In fact, the majority of ankle sprains occur due to improper motion in the frontal plane and involve movement at the subtalar joint – you “roll” too far onto the outside (or sometimes inside) of your ankle.

Even if you aren’t dealing with a sprained ankle, it’s important to train these movements to prevent this painful and long rehab process.

Your feet and ankles provide a ton of proprioceptive data to your brain about where you are in space. But most people’s feet are stuck in stiff shoes all day long – shoes that take over the role of providing support for your body.

Over time, this can result in atrophy of the intrinsic muscles of your feet [2], subtalar joints that are stiff and immobile, and really crappy proprioceptive data to your brain. This equals weak and stiff feet and ankles that are more prone to injury.

So whether it’s for sprained ankle rehab or “pre-hab”, get ready to learn the most unique ankle exercise you’ve ever done.

Unique Sprained Ankle Rehab Exercise

This exercise is a dissociation technique – a concept I teach a lot in my Precision Movement Courses. These techniques involve generating a ton of muscle activation and challenging your brain and your body to break old habitual movement patterns.

At the ankle, eversion is typically paired with dorsiflexion and inversion is typically paired with plantarflexion. Try it and see – I bet when you try to roll the sole of your foot out, your toes come up towards your shin and when you roll the sole in, your toes pointed down.

We are going to shake that habit up and get the muscles crossing your ankle really active and firing in new patterns. This will help protect your ankle joint and provide stability, while also challenging your range of motion and increasing mobility.

  • With a straight leg, invert your right foot so the sole rotates inwards. Maintain this inversion while you dorsiflex, so the toes pull up to your shin.
  • Hold it for 20-30 seconds, as if you were pointing the area at the base of your big toe (the metatarsal head) up and to the right and the bottom of your pinky toe down and to the left.
  • Relax and then evert your foot so the sole rotates outward. Add in plantar flexion to point the toes down.
  • Hold for 20-30 seconds and imagine twisting the foot so the base of the big toe goes down and out and the base of the pinky toe goes up and in.
  • Complete 3-5 reps then repeat on the other side.

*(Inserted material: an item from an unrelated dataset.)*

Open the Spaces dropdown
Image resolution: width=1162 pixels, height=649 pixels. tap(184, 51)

Make sure you breathe throughout this movement and really concentrate.

Don’t be surprised if you feel some cramping – you’re asking muscles that are used to being shut off and stuck in shoes to move in an entirely new, challenging way. Just focus on activating the muscles and breathing through it.

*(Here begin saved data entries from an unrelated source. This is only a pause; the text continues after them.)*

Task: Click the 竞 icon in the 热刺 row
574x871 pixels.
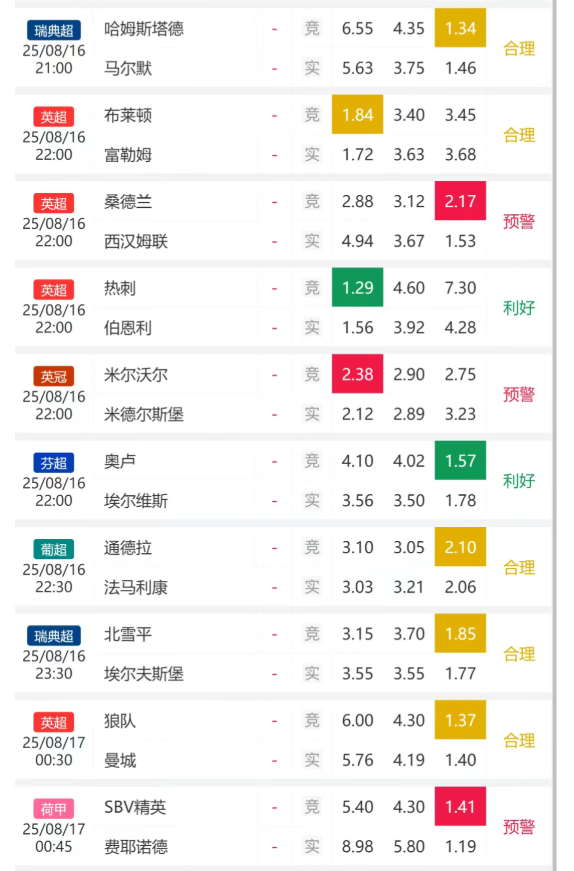Action: pyautogui.click(x=312, y=288)
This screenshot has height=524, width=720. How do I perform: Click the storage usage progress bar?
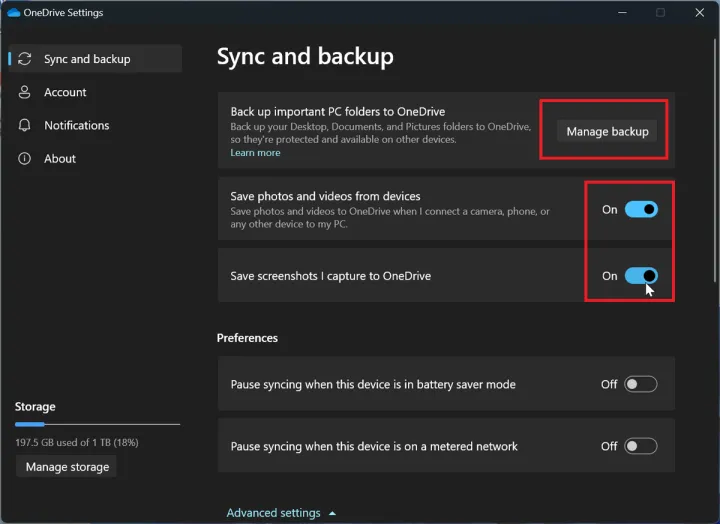tap(97, 425)
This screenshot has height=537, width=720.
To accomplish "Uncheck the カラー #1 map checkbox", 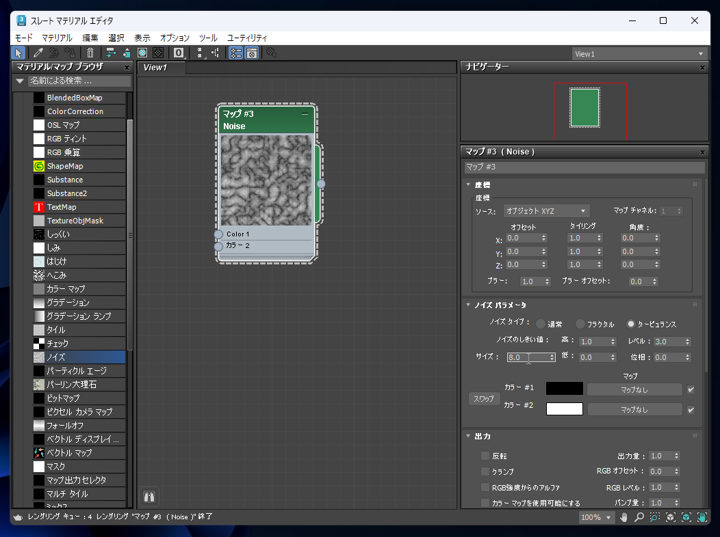I will (x=691, y=390).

This exercise for strengthening ankles and feet is challenging, but worth it. So stick with it if you’re finding it hard to dissociate the movements at first.

If you keep it up, you can help increase both your subtalar and talocrural mobility, wake up the muscles of your feet and ankles, increase the quality of proprioceptive data to your brain, and either help protect yourself from future ankle sprains or recover from a previous injury.

So whether it’s for sprained ankle rehab or not, we can all benefit from this one.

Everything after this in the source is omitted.